-- Texto de origem --
------
POR MÁRIO INGLESI
Continuação de:
Ou, em tempos mais recentes, no mesmo tom, radicaliza Haroldo de Campos em seu poema “circum-lóquio”
Continuação de:
Exceção a esse emaranhado de fios que comportam as
máscaras com os mais indizíveis sentimentos e manifestações, se nos apresenta, configurada
numa ausência total de qualquer tipo de exteriorização de sentimentos
identificadores, a “face nua”, sem máscara. Em princípio, se nos afigura uma
impossibilidade, pois é como se as pessoas abandonassem as identidades plurais
que as configuram como fonte primeira do conhecimento do outro, em direções as
mais diversas, ou seja, dos sentidos, dos sentimentos, da linguagem, como da
própria apresentação da figura humana, primordialmente através da face, ou, a
bem dizer, de sua máscara. Isto representaria apenas uma face pétrea, imóvel,
sem quaisquer sentimentos, uma máscara sem vida, de mármore, ou de pedras
múltiplas, ou de gesso, para apresentação homenagem, de um mito-símbolo: um
herói, um poeta, um gênio, e até, quem sabe, um marco na vida da Nação.
Tal face embora reconhecida e apreciada por alguns ou
por muitos, não oferece nenhum grau emocional imediato, É como uma fotografia
antiga, uma máscara mortuária, onde os personagens são reconhecíveis mas não
causam nenhum sentimento, a não ser quando apela-se para a memória
sócio-cultural afetiva, ou histórica, pois, afora isto, mostra-se como uma face
desconhecida, como um nome de rua, cujo personagem desconhecemos, já que não fizeram
parte de nossa vivência, não passando assim, de mera figura, de um nome de rua,
que nos acostumamos a conhecer, sem motivos outros que não o da identificação
para nossa possível localização. Isenta
de sentimentos ou de comunicação imediata, tal face ou sua máscara, é o vazio
que nenhum ser humano pode apreciar e suportar.
E se acrescentar que, o portador dessa máscara acumula
certezas, inclusive sobre a perenidade infinita do mundo como se lhe apresenta,
podendo dizer, com João Ubaldo, em Sargento Getúlio:
“Eu não gosto que
o mundo mude.
Me dá agonia”.
Ou, em tempos mais recentes, no mesmo tom, radicaliza Haroldo de Campos em seu poema “circum-lóquio”
…
7.
o neo liberal
sonha um admirável
mundo fixo
de argentários e multinacionais
terratenentes terrapotentes coronéis políticos
milenaristas (cooptados) do perpétuo
status quo:
um mundo privé
palácio de cristal
à prova de balas:
bunker blau
durando para sempre – festa estática
(ainda que sustente sobre fictas
Palafitas
e estas sobre uma lata
de lixo)
Exemplar típico dessa face bruta, com marcas
exacerbadas de um egoísmo monstruoso, que fazem de seu portador um ser de
coração pequeno e de uma insensibilidade intensa, é Paulo Honório, personagem de
São Bernardo, de Graciliano Ramos, cujo egoísmo o faz perder-se num emaranhado
desértico de sentimentos, para consigo mesmo e para com todos os outros que o
rodeiam.
------
-- O que fazer --
(a) Devolva, sem mudar nada, o trecho do ensaio sobre a face nua entre "Tal face embora" e "apreciar e suportar.", inclusive.
(b) Diga se cada afirmação combina com o ensaio sobre a face nua, respondendo sim ou não e citando as palavras do ensaio que decidem: (i) a face nua não oferece nenhum grau emocional imediato; (ii) o ensaio atribui Sargento Getúlio a Graciliano Ramos; (iii) Paulo Honório é personagem de São Bernardo.
(c) Continue o ensaio sobre a face nua a partir do ponto em que ele para.
As entradas abaixo são um material à parte do ensaio.

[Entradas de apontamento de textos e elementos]
------
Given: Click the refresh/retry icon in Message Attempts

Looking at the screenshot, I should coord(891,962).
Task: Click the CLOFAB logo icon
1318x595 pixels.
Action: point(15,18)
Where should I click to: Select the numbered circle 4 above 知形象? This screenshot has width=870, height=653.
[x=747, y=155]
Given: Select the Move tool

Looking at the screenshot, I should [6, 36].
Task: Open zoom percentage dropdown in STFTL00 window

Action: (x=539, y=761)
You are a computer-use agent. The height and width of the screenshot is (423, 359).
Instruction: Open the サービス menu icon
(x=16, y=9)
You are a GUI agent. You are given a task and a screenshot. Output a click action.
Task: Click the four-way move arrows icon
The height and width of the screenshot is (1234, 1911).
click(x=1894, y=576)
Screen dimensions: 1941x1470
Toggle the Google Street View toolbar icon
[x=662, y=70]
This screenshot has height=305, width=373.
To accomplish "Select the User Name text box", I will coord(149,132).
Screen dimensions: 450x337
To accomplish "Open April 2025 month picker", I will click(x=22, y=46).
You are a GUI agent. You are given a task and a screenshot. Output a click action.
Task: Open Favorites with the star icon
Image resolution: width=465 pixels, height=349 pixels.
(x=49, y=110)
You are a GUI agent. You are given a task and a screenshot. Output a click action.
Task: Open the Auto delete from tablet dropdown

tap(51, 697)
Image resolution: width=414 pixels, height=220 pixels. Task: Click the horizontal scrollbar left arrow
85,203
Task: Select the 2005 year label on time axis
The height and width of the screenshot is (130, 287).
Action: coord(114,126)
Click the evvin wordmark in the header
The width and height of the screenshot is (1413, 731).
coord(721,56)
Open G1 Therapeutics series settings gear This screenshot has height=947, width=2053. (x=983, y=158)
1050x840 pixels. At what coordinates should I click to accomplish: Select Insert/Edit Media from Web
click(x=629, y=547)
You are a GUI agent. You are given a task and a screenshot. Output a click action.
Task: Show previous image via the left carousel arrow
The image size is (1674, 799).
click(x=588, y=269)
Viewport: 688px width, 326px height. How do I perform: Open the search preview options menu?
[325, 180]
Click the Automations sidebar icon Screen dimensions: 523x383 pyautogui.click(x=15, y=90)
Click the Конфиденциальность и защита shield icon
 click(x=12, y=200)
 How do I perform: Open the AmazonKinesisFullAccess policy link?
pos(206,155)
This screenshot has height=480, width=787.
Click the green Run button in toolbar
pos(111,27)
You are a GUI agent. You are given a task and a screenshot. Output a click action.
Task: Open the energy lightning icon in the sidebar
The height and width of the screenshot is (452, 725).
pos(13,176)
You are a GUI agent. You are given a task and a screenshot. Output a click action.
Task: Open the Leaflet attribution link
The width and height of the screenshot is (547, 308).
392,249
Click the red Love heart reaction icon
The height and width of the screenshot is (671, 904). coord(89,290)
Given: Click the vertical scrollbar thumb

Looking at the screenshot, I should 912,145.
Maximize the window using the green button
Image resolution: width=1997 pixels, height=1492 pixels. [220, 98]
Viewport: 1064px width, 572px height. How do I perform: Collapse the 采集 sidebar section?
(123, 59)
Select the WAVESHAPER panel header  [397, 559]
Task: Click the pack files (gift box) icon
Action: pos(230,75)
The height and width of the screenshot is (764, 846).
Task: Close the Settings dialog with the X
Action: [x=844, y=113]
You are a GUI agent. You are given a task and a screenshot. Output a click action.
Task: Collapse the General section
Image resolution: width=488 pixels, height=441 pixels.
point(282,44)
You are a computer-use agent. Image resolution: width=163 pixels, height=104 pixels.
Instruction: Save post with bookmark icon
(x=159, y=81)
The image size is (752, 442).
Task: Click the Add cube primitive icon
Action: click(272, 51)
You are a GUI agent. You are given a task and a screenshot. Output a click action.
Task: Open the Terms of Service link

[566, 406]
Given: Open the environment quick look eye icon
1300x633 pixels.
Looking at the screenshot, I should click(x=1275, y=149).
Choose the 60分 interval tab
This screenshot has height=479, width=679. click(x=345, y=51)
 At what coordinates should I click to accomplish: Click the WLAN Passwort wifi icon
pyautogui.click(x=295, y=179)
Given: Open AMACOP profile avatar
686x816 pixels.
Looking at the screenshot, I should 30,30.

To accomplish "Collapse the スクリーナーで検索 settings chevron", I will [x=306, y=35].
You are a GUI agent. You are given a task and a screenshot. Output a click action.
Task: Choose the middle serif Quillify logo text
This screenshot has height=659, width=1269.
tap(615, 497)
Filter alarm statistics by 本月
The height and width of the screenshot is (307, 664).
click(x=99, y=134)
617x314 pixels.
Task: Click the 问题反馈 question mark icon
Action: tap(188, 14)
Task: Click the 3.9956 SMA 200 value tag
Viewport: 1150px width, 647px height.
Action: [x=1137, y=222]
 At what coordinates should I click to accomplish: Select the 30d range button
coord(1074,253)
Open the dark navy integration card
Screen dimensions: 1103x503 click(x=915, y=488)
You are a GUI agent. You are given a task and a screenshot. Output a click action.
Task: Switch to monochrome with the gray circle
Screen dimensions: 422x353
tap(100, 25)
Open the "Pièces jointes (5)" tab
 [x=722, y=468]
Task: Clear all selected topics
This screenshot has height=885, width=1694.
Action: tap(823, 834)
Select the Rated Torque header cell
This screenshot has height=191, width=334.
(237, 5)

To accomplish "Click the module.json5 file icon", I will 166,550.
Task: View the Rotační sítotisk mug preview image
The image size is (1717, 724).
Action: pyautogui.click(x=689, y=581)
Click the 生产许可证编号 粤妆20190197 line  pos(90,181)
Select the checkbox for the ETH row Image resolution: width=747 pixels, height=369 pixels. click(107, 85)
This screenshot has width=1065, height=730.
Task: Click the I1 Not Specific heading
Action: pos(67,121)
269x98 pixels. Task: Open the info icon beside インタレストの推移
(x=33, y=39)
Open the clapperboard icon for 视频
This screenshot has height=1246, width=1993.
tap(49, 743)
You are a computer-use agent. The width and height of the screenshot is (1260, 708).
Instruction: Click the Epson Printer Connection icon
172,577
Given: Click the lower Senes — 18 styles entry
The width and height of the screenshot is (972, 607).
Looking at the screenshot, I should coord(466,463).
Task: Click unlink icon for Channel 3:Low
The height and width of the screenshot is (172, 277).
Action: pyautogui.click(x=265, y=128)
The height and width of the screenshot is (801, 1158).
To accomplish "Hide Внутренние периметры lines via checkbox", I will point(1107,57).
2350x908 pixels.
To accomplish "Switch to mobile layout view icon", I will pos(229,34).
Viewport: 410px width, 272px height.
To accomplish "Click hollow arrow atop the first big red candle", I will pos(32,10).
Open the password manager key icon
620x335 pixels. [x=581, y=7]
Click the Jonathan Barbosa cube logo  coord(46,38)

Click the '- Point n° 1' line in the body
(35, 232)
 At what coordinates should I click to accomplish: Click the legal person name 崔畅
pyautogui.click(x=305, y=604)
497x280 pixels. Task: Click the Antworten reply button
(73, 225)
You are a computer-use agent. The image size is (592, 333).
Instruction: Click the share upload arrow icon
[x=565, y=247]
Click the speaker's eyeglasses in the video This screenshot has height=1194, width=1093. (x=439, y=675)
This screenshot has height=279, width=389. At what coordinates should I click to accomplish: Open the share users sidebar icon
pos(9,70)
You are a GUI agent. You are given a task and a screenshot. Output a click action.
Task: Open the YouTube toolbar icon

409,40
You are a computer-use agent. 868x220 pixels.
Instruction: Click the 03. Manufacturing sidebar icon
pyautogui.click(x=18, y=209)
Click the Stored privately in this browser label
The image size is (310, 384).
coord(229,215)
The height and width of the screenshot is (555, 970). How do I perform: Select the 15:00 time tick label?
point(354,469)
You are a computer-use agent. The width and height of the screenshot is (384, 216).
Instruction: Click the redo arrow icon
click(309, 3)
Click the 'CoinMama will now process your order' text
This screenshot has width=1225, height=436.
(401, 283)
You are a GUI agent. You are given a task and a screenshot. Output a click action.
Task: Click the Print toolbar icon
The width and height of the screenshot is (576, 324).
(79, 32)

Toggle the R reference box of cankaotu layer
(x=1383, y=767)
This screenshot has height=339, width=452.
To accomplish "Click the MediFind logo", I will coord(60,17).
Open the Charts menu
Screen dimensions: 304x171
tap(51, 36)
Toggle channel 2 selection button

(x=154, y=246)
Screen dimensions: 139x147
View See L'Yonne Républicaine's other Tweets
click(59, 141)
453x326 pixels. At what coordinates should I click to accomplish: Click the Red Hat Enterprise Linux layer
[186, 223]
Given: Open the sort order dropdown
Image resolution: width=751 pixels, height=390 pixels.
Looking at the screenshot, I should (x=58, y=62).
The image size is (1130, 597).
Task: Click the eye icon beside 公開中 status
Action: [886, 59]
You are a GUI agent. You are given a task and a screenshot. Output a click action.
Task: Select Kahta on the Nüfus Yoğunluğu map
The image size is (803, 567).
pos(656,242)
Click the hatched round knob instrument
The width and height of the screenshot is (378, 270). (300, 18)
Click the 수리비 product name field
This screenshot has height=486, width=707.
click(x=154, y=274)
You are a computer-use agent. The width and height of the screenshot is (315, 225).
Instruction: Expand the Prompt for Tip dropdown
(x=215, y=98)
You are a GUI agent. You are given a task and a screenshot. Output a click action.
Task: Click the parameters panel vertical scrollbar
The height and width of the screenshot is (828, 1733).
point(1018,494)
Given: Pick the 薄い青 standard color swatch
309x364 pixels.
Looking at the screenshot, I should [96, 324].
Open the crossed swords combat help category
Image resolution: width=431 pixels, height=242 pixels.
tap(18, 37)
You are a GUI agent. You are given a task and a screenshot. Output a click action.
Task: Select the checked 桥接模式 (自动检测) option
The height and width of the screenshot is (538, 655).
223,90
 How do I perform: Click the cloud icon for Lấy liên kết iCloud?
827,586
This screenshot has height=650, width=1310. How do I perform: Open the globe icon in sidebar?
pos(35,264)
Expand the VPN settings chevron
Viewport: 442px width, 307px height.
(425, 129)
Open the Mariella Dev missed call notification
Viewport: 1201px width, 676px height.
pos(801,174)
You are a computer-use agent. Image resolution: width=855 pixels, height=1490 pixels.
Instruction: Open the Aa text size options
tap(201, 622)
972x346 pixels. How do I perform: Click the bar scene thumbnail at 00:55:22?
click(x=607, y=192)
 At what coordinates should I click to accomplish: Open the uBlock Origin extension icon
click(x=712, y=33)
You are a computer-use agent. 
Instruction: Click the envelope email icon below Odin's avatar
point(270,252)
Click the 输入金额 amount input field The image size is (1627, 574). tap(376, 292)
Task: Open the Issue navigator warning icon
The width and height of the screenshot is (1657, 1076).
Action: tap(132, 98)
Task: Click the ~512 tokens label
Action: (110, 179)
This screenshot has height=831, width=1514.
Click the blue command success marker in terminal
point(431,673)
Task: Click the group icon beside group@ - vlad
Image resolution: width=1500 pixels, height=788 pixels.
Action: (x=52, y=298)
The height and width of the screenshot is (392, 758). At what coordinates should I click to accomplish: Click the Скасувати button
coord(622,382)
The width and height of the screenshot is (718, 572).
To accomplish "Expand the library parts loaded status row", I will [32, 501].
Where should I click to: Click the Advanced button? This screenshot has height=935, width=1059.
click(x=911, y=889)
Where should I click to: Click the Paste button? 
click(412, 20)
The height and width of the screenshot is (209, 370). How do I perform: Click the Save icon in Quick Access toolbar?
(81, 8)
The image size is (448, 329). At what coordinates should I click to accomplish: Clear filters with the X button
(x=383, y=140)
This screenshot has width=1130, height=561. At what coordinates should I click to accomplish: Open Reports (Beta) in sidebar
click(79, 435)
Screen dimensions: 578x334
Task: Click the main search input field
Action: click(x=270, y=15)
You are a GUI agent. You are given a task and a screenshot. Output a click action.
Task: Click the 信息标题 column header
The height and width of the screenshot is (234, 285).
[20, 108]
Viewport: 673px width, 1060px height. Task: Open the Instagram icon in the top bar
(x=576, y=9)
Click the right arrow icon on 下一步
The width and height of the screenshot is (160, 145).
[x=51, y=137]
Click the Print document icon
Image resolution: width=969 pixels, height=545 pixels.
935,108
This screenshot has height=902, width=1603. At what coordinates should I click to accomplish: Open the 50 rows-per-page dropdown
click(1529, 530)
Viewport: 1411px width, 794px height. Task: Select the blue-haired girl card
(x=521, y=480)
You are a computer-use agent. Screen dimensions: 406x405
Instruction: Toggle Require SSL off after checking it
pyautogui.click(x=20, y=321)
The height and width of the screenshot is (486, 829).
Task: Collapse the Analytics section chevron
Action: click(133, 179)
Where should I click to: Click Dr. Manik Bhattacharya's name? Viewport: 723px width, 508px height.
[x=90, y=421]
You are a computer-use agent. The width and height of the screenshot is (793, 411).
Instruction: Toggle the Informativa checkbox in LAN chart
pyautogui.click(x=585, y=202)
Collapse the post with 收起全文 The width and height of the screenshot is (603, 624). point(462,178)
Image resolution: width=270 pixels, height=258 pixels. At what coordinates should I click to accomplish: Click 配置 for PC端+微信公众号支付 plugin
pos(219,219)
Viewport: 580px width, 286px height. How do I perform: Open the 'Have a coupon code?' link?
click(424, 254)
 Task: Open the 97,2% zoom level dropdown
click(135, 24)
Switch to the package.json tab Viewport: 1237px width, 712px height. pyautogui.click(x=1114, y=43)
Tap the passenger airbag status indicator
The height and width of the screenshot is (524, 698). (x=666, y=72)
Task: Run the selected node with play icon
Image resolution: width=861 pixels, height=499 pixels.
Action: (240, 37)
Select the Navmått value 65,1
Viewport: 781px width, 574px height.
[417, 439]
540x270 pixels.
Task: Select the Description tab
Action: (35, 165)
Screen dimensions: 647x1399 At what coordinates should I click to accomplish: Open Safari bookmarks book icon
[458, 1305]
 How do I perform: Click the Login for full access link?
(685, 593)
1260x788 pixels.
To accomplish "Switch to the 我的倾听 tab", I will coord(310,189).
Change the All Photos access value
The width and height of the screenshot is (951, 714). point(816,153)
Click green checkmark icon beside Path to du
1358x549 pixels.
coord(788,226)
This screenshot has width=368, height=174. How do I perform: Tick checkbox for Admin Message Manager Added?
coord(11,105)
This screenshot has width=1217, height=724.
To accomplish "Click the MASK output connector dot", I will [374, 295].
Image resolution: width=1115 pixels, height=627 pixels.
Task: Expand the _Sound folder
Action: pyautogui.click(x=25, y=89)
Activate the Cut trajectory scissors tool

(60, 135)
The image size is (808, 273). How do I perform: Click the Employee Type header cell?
------
-- Respostas por tarefa --
(a)
Tal face embora reconhecida e apreciada por alguns ou
por muitos, não oferece nenhum grau emocional imediato, É como uma fotografia
antiga, uma máscara mortuária, onde os personagens são reconhecíveis mas não
causam nenhum sentimento, a não ser quando apela-se para a memória
sócio-cultural afetiva, ou histórica, pois, afora isto, mostra-se como uma face
desconhecida, como um nome de rua, cujo personagem desconhecemos, já que não fizeram
parte de nossa vivência, não passando assim, de mera figura, de um nome de rua,
que nos acostumamos a conhecer, sem motivos outros que não o da identificação
para nossa possível localização. Isenta
de sentimentos ou de comunicação imediata, tal face ou sua máscara, é o vazio
que nenhum ser humano pode apreciar e suportar.

(b)
(i) Sim: "não oferece nenhum grau emocional imediato".
(ii) Não: "com João Ubaldo, em Sargento Getúlio".
(iii) Sim: "Paulo Honório, personagem de São Bernardo, de Graciliano Ramos".

(c)
O mais interessante que ocorre com a face imobilizada
e bruta é que ela se espraia também sobre as instituições importantes como a
educação, a escola, a política, a ética, e o assistencialismo – hoje tão em
voga. etc. etc.
Veja-se o caso da educação. Num mundo cheio de dúvidas,
que vem a pedir de todos nós uma interatividade compartilhada, a educação, por
exemplo, na escola, seja pública ou particular, se pauta ainda na fragmentação
e segmentação das matérias escolares, na aprovação dos alunos para medir o que
sabem. Ainda, a educação é feita de modo a isolar aprendizes da sociedade,
formando espaços para alienação, insatisfação, sacrifício, passividade,
hierarquia desmesurada, onde ver, ouvir e pensar de modo amplo, profundo e
conectado com a complexidade do mundo em pleno século 21, não constituem
modalidades de aprendizado cultural e social.
Nessa mesma pauta insere-se o assistencialismo, cuja
máscara usada principalmente em relação à África, encobre celebridades
ocidentais, em sua maioria, brancas, com “marcas tribais” pintadas no rosto,
sobre o slogan “sou africano” escrito em letras garrafais. Com essa identidade
fictícia suas fotos circulam pelo mundo, sob a mais fantasiosa solidariedade
assistencialista, pois afasta medidas de reconhecimentos, de parcerias equitativas
com outros membros da comunidade internacional - estas sim capazes de fazer com
que a África alcance um crescimento inusitado, por conta própria, conforme se
depreende do trecho do artigo de Uzodinma Iweala – escritor nigeriano,
reproduzido pela Folha de São Paulo, - Mais!, de 09.09.2007.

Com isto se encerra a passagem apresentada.